Pear Strudel

East Cooper Medical Center Executive Chef Michael Fazzone
East Cooper Medical Center Executive Chef Michael Fazzone

Makes 4 Servings


2 Large Bartlett pears, diced

¼ C chopped walnuts

¼ dried Cranberries

1 Tbsp lemon juice

1 tsp. Cinnamon, ground

¼ tsp. nutmeg, ground

½ tsp. cornstarch

2 Tbsp. brown Sugar

4 sheets of phyllo dough

3 Tbsp. melted unsalted butter


Preheat your oven to 450 degrees Fahrenheit

Mix the pear, walnuts, cranberries, cinnamon, lemon juice, nutmeg, sugar and cornstarch in a bowl. Set Aside

Using a pastry Brush; brush the melted butter on one sheet of the phyllo dough. Place another sheet on top and continue the process until all the phyllo sheets are used.

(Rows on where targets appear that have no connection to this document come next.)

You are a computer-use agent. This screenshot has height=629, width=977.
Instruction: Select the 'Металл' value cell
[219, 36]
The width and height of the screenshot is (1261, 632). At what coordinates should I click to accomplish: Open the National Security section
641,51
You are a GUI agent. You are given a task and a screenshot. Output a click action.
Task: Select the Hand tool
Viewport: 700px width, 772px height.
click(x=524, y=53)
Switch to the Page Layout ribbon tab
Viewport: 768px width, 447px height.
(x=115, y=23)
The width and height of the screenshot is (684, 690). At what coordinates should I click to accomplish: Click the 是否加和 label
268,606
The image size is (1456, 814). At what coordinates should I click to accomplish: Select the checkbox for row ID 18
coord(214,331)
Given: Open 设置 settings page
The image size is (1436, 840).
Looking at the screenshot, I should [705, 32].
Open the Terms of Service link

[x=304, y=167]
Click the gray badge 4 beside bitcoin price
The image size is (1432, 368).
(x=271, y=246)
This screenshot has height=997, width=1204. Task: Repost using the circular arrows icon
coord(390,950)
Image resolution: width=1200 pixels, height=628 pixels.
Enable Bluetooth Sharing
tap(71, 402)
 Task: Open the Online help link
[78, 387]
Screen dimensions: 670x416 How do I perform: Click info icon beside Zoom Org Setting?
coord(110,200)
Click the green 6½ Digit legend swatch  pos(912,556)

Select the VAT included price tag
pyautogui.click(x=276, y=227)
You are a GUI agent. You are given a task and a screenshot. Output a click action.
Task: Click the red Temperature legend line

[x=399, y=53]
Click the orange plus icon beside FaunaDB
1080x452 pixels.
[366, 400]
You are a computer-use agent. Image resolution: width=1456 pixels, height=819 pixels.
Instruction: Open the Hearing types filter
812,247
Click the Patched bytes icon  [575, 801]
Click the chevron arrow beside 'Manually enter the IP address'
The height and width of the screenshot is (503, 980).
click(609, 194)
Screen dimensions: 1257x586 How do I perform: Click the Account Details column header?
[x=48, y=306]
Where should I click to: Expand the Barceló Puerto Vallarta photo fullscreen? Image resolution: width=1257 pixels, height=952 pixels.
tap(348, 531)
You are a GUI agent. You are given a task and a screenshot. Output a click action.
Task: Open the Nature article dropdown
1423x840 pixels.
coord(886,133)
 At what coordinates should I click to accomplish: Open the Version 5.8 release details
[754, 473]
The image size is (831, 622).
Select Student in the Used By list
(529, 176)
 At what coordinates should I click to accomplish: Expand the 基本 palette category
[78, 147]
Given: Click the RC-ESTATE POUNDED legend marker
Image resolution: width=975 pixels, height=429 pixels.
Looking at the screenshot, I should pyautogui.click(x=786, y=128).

From about 1" from the bottom and sides, spoon a line of mixture across until you have reached the end.

Carefully Roll the strudel, tight but not tight enough so that it will rip. Brush the top of the roll with the remaining melted butter and make three score marks diagonally on the strudel to allow for moisture to escape.

Bake at 450 degrees for about 30 minutes. Slice and enjoy!